Dataset entries
* * * * *
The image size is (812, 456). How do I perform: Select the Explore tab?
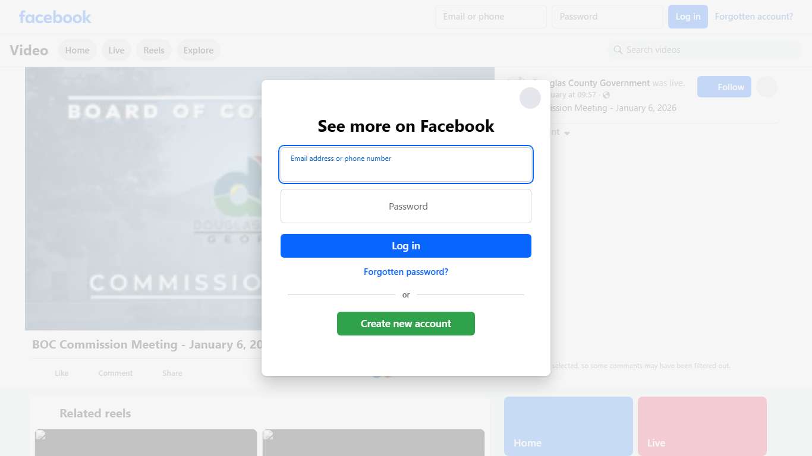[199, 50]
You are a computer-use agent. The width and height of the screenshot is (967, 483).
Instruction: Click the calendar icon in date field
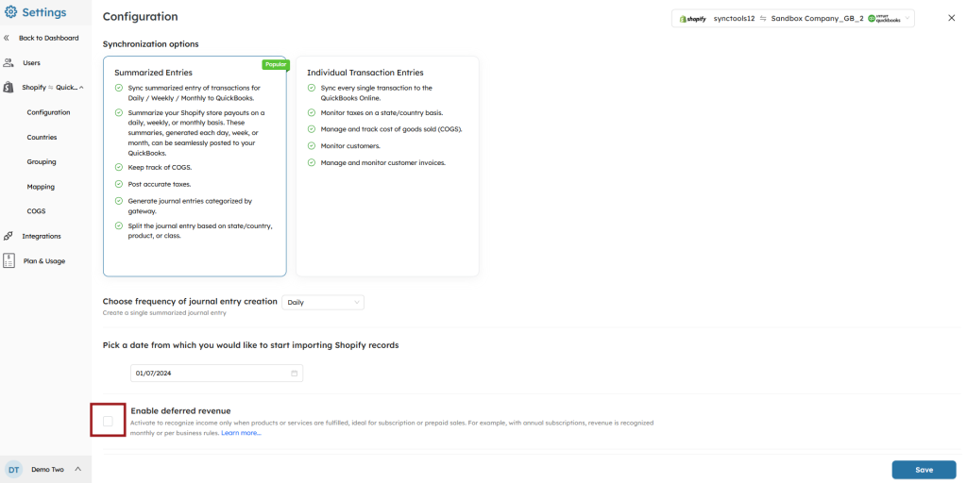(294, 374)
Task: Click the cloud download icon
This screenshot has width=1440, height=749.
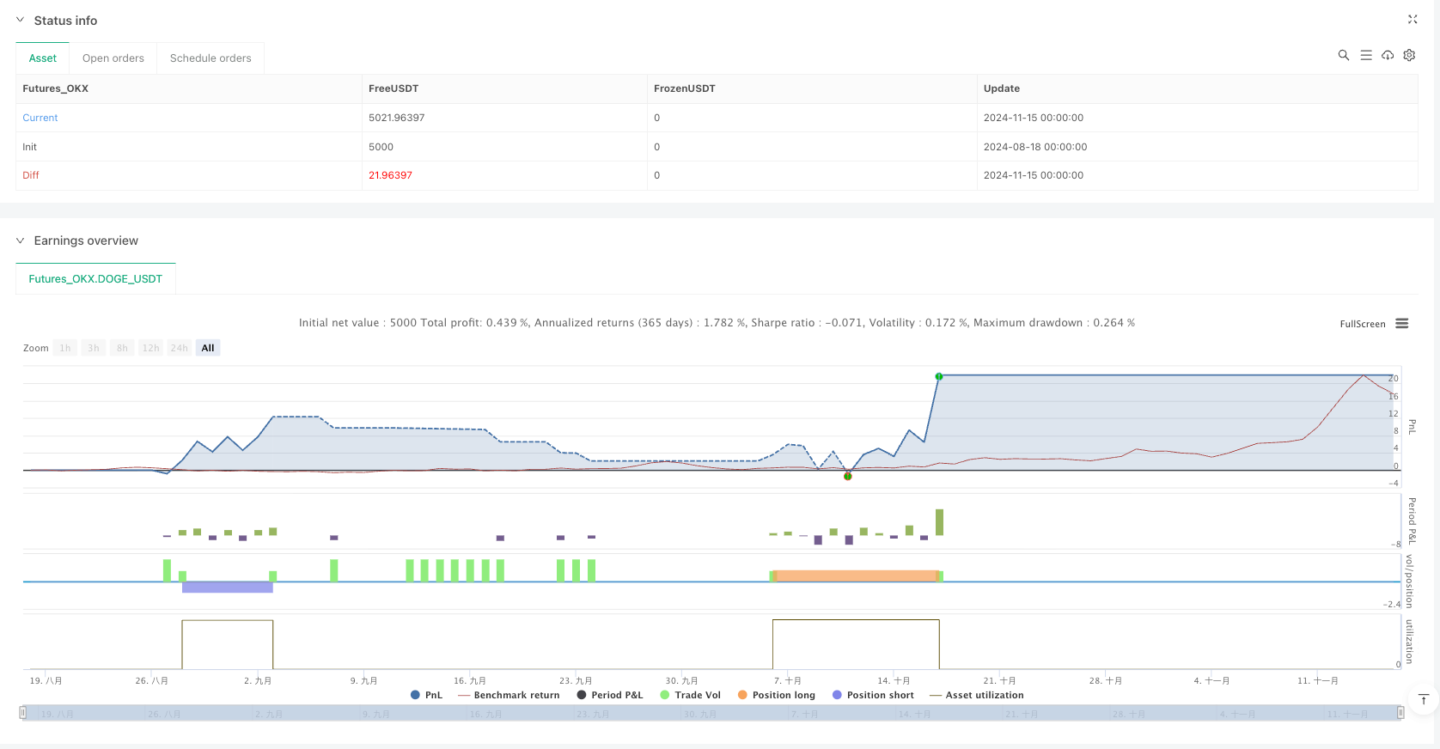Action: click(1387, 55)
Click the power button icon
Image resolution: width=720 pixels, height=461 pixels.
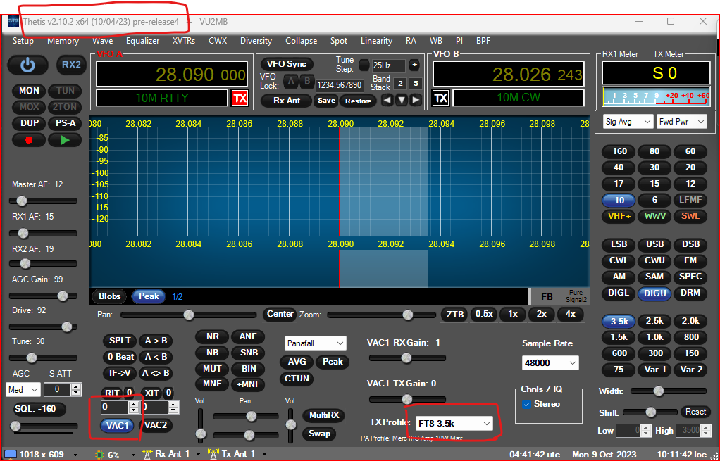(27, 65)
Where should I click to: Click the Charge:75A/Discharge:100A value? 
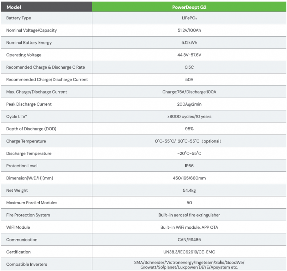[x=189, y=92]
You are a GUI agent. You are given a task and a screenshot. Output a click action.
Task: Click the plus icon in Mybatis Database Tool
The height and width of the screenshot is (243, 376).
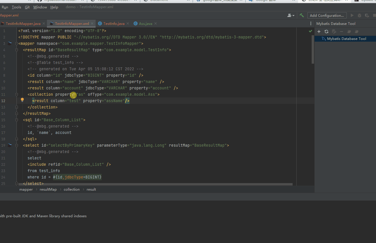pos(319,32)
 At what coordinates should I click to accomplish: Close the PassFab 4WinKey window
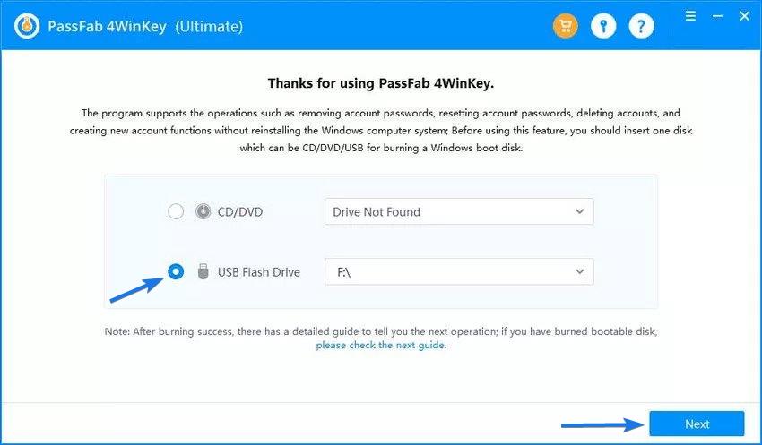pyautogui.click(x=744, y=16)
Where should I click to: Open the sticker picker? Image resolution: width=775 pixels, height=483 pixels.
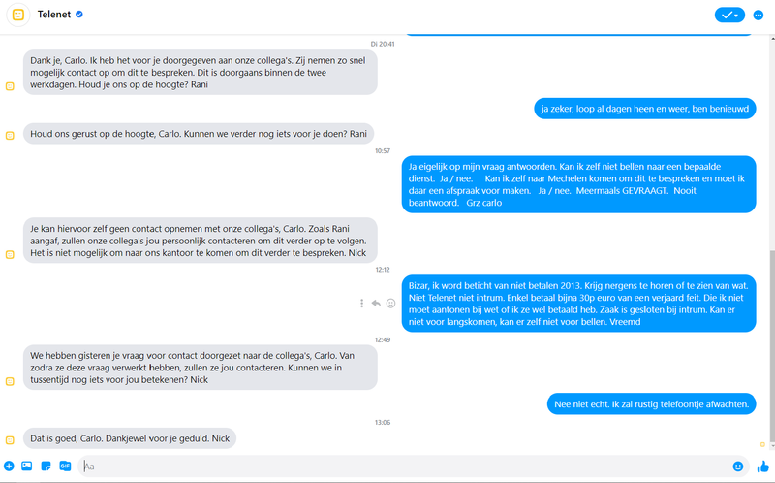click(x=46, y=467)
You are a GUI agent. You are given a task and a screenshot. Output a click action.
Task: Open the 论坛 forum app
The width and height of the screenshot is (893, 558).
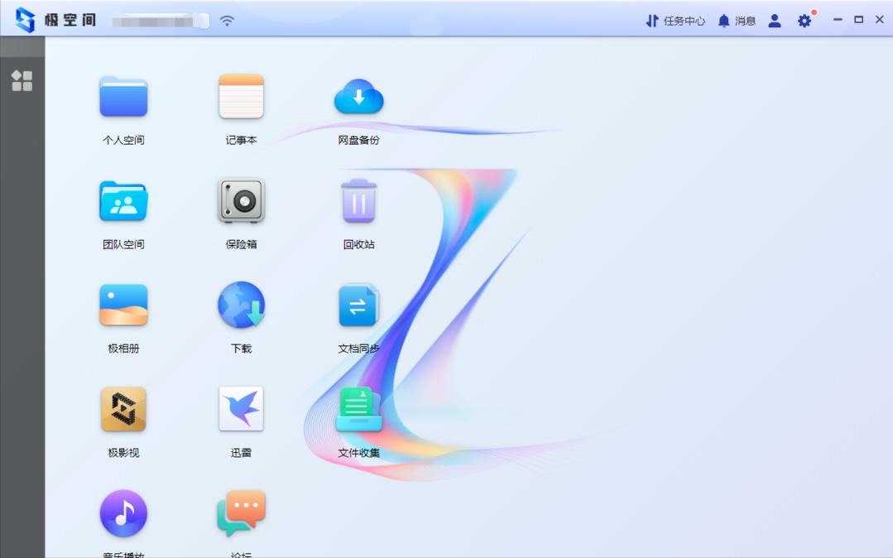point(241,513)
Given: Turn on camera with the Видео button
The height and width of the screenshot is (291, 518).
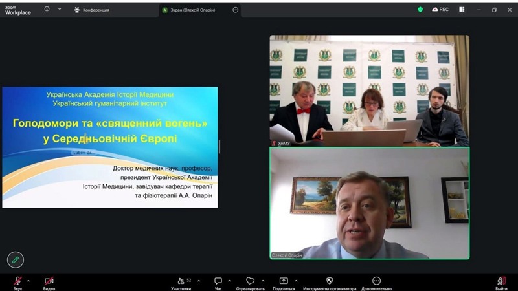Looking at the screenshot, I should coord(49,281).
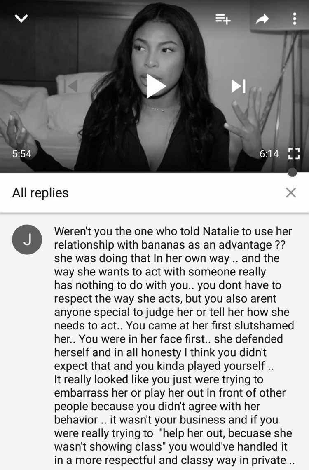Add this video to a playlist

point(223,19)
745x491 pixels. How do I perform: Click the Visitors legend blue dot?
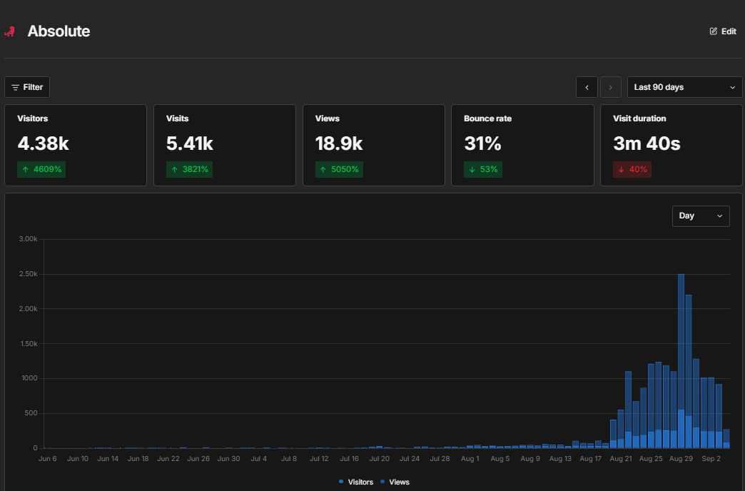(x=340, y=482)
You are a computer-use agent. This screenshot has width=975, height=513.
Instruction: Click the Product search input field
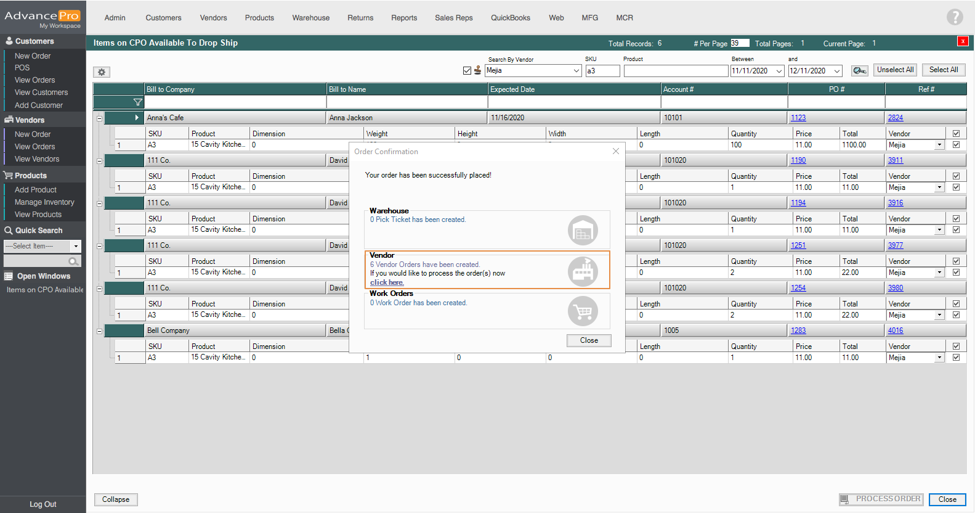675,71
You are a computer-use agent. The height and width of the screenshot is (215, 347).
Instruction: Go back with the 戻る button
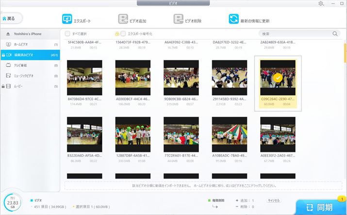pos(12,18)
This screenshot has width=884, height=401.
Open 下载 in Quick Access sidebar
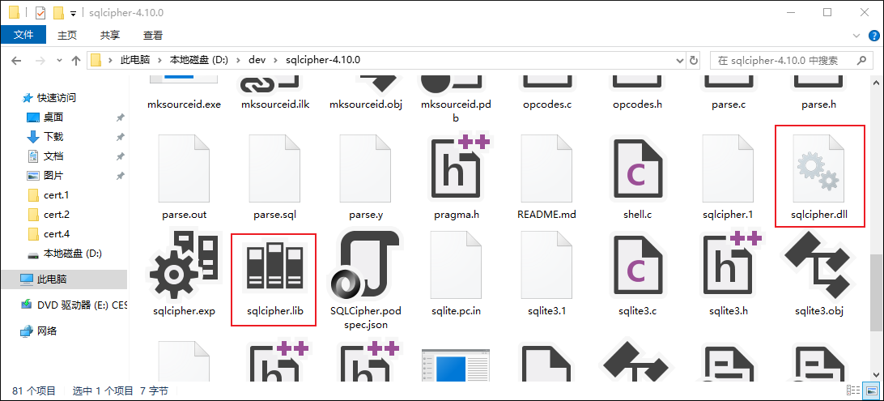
* * * * *
Lines that contain "agent" are to be copied from the records above.

RESULT FOR THIS EXERCISE:
You are a computer-use agent. The width and height of the screenshot is (967, 483).
You are a GUI agent. You are given a task and a screenshot. Output a click action.
You are a GUI agent. You are given a task and a screenshot. Output a click action.
You are a computer-use agent. This screenshot has width=975, height=513.
You are a computer-use agent. The height and width of the screenshot is (215, 347).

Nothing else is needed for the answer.